Fathers and Sons
Nihilism is a philosophy of the proud. It isn't possible to renounce everything that has come before without a certain amount of confidence in one's own position. In Fathers and Sons, it quickly becomes apparent that the reason Bazarov is such a good proponent of nihilism is because he is incredibly vain. As much as the ideas of the younger generation, what will catch Pavel Petrovich's attention (Pavel is a proud man himself) is Bazarov's conceit. Indeed, it is – in large part – pride that makes the conflicts of the story escalate; they can't make themselves back down and seek reconciliation.
Questions About Pride
- In what ways is nihilism bound up with individual pride?
- How are Bazarov and Pavel bound together by their personal vanity? How are they driven apart by it?
- Is pride, as Nikolai says, necessary in order to succeed? Has a lack of pride kept Nikolai from succeeding more than he does?

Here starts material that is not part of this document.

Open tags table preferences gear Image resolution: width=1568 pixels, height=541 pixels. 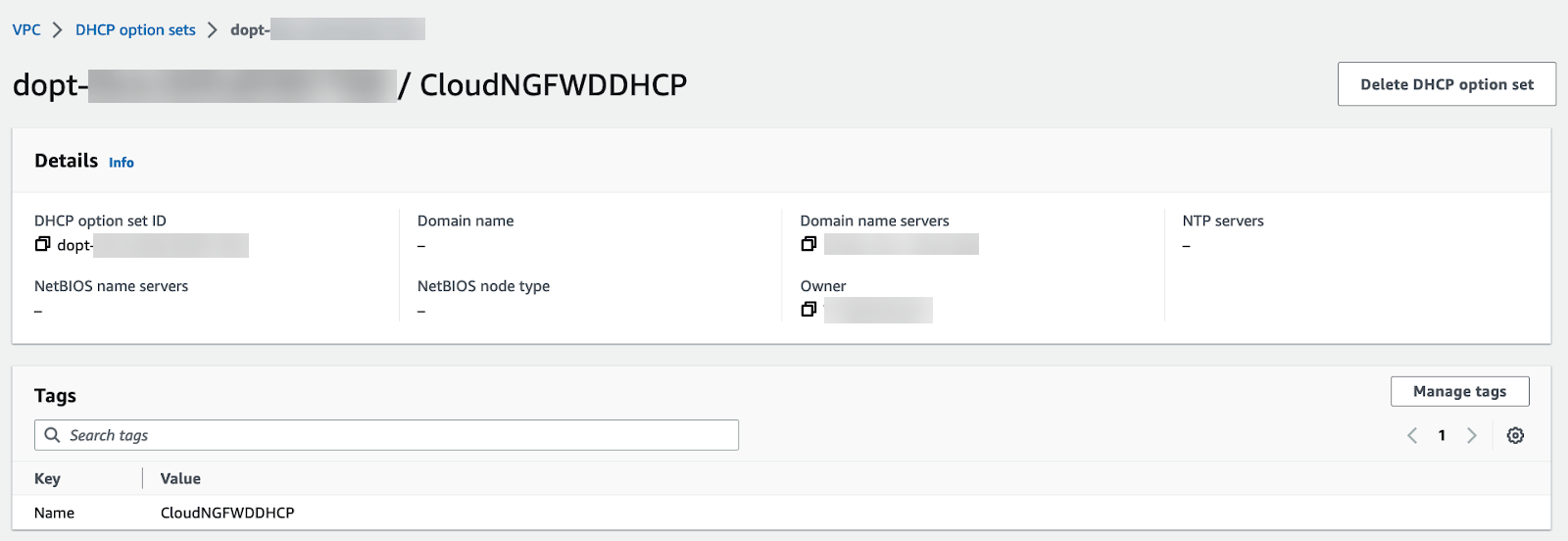[x=1515, y=435]
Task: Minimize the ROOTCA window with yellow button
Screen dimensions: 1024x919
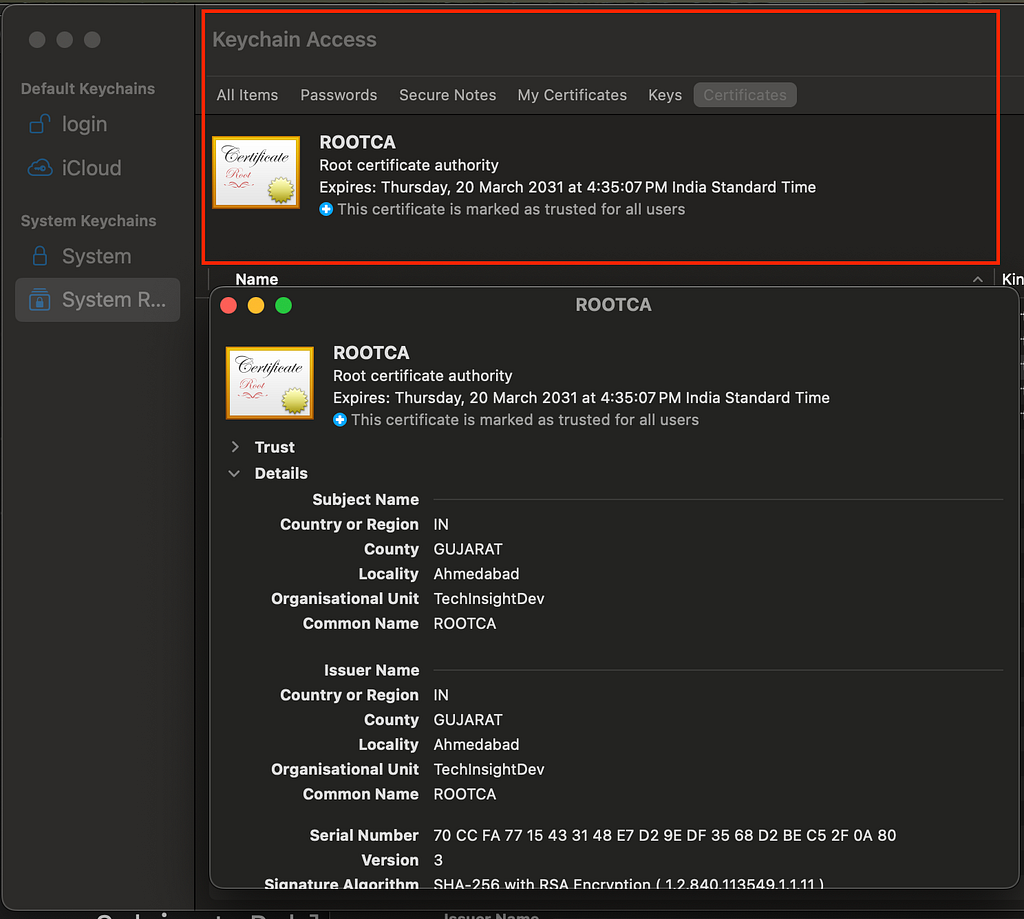Action: [256, 306]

- As the novel goes on, Bazarov begins to develop a keen awareness of his own insignificance. Does this strike you as a true revelation or simply as pride in a different guise?
Chew on This
The reason that Pavel and Bazarov butt heads from the very beginning has less to do with their differing philosophies than with the fact that they are both immensely proud. Without vanity, they could quickly have come to a sense of mutual understanding.
When discussing his own insignificance, the key point Bazarov makes is that he is more aware of his insignificance than other people are of theirs. His newfound humility is, then, just another way for him to explain why he is superior to the people around him.